▶ **Excerpted records**:
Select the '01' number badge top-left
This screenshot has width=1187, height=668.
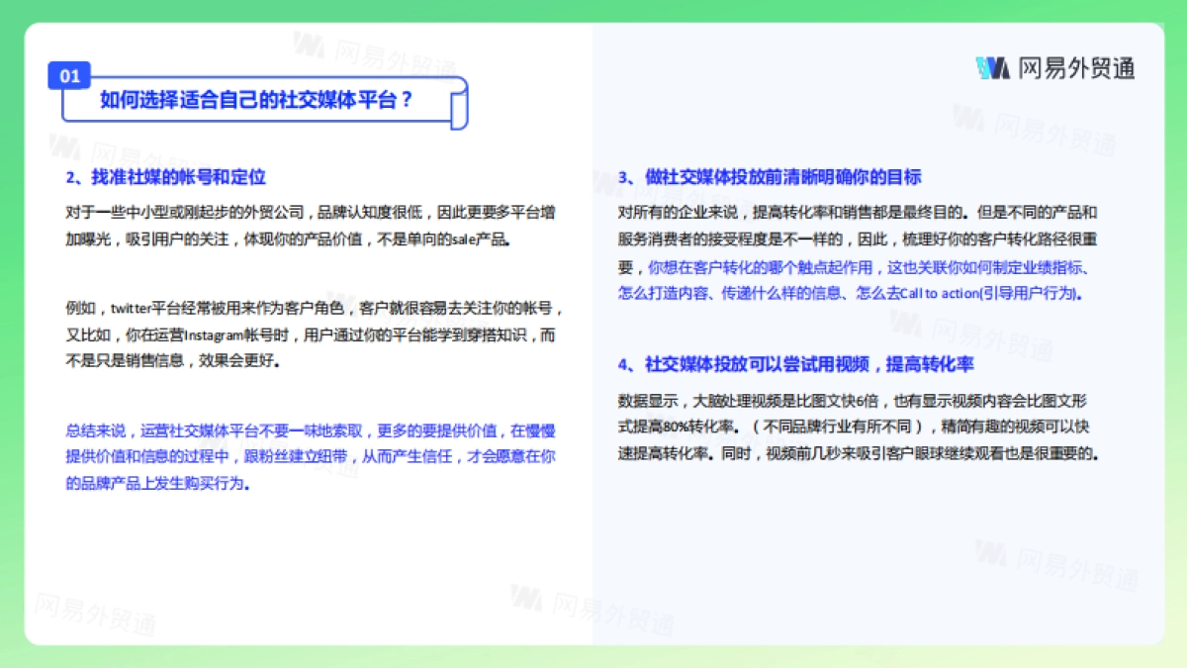tap(68, 74)
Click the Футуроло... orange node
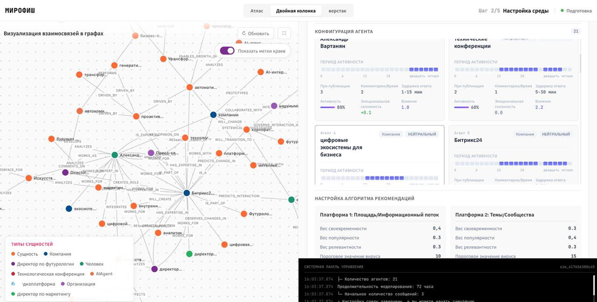Image resolution: width=597 pixels, height=302 pixels. [x=243, y=214]
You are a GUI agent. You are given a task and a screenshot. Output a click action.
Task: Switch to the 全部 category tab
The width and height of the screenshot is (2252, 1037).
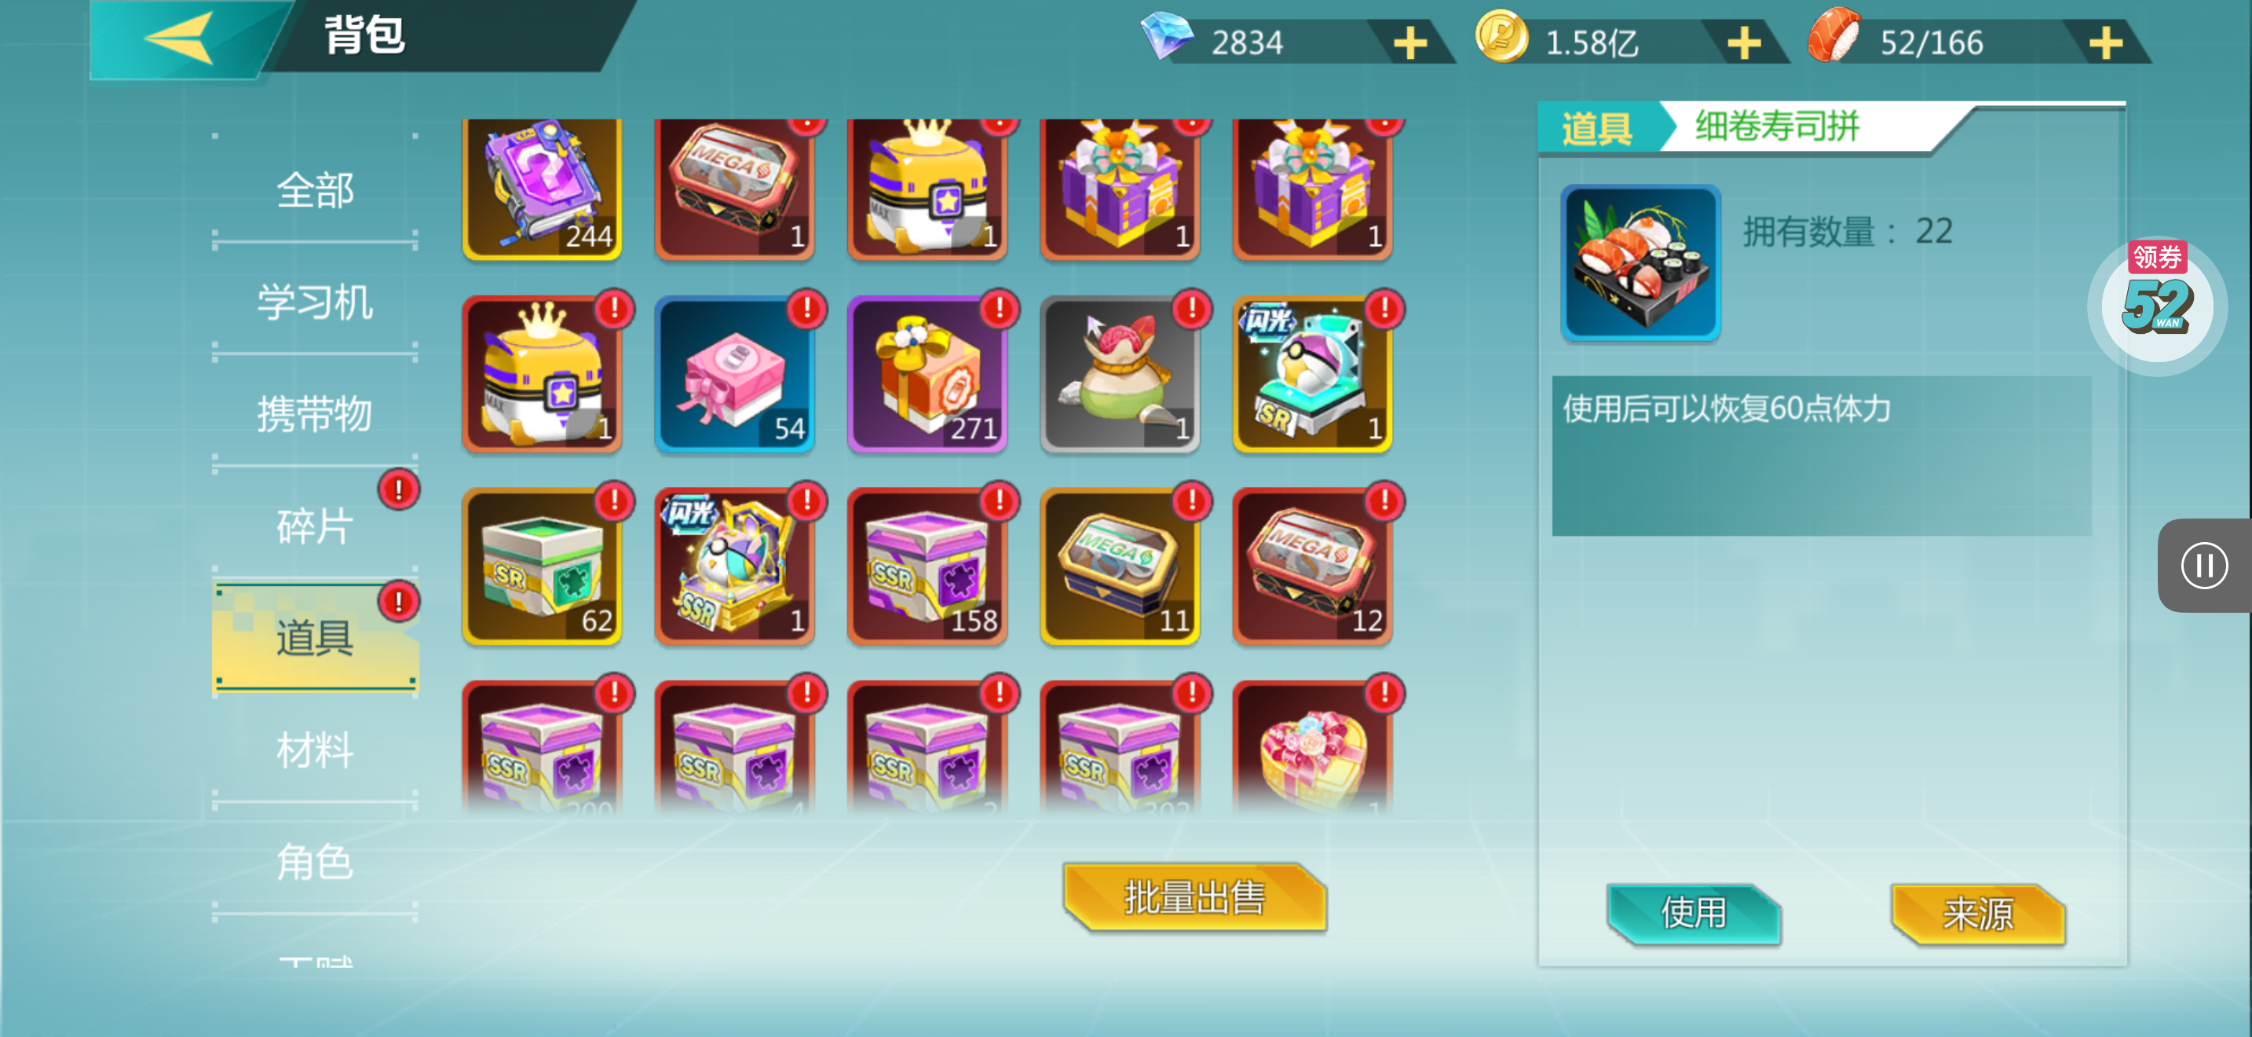click(315, 190)
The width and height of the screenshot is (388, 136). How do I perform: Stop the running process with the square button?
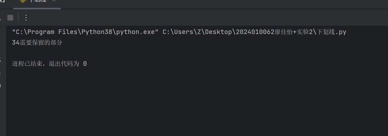pyautogui.click(x=10, y=18)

▶ **Exercise requirements**: Everything above should be given again exactly, apart from the pictures.

▶ **Result of this exercise**:
Select the '01' number badge top-left
This screenshot has width=1187, height=668.
tap(68, 74)
Click the Футуроло... orange node
Image resolution: width=597 pixels, height=302 pixels. [x=243, y=214]
You are a GUI agent. You are given a task and a screenshot. Output a click action.
Task: Switch to the 全部 category tab
The width and height of the screenshot is (2252, 1037).
click(315, 190)
The width and height of the screenshot is (388, 136). How do I perform: Stop the running process with the square button?
pyautogui.click(x=10, y=18)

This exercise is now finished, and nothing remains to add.